◆ About this task
Please reproduce everything in the interview from "My greatest professional" down to "healing, and loving.", word for word.

◆ Text block
What is your greatest professional achievement so far? Personal achievement?

My greatest professional achievement is in the works! After almost two years, I landed an incredible opportunity to produce and host a podcast original for a huge media company. It is going to be in Spanish. I am excited, nervous, and tired. And when I get lost in the sauce I remind myself how much I worked for this. No matter what happens, I did this. I worked and hustled and got it. And I am so proud of myself.

My greatest personal achievement is being a mom. Parenting is the hardest thing I do on a daily basis. Not because it is intrinsically hard, but because I want to parent from a place of love, acceptance, knowledge, justice, feminism, and yes, body-positivity. And that is a tall order. But mothering is a radical path toward social change and I am proud of myself for leaning, healing, and loving.

What is a goal you have that you haven’t accomplished yet and what are you doing to get closer to accomplishing it?

I want to publish Spanish-language and bilingual childrens’ books about body diversity, body acceptance and yes, fatphobia! I have been working on several manuscripts and really want them to be fun in addition to educational, just like my content in La Gorda Feminista. Kids learn best when books are silly and joyful not just serious. And I have started networking. Still need a lot of help. Yes, I can self-publish, but I think there is something incredibly valuable about shifting the industry. There are sooooo many super fatphobic books out there, put out by big publishers. So let’s start changing that!

◆ Information provided

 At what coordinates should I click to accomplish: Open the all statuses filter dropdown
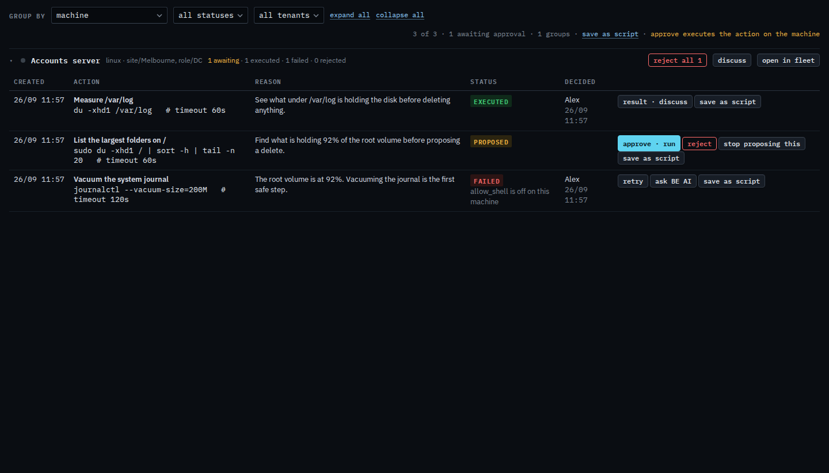[x=211, y=16]
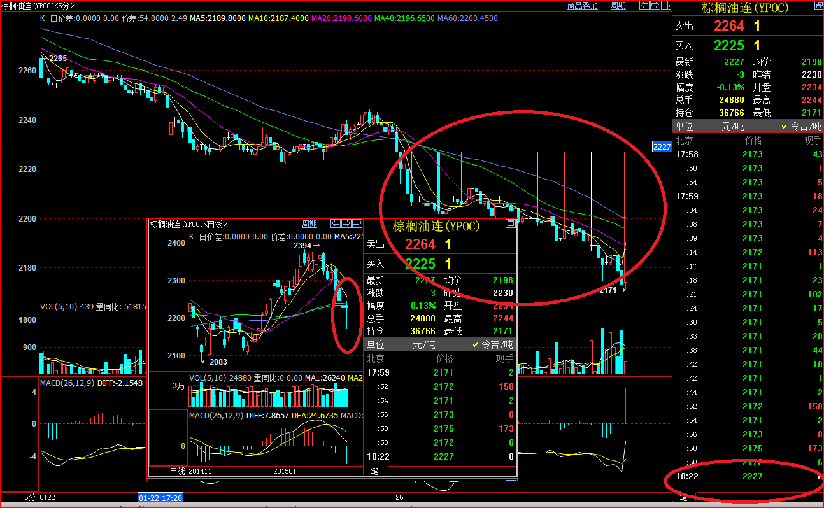Click the panel layout icon in daily chart popup
Viewport: 824px width, 508px height.
(356, 223)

◆ Answer space
My greatest professional achievement is in the works! After almost two years, I landed an incredible opportunity to produce and host a podcast original for a huge media company. It is going to be in Spanish. I am excited, nervous, and tired. And when I get lost in the sauce I remind myself how much I worked for this. No matter what happens, I did this. I worked and hustled and got it. And I am so proud of myself.

My greatest personal achievement is being a mom. Parenting is the hardest thing I do on a daily basis. Not because it is intrinsically hard, but because I want to parent from a place of love, acceptance, knowledge, justice, feminism, and yes, body-positivity. And that is a tall order. But mothering is a radical path toward social change and I am proud of myself for leaning, healing, and loving.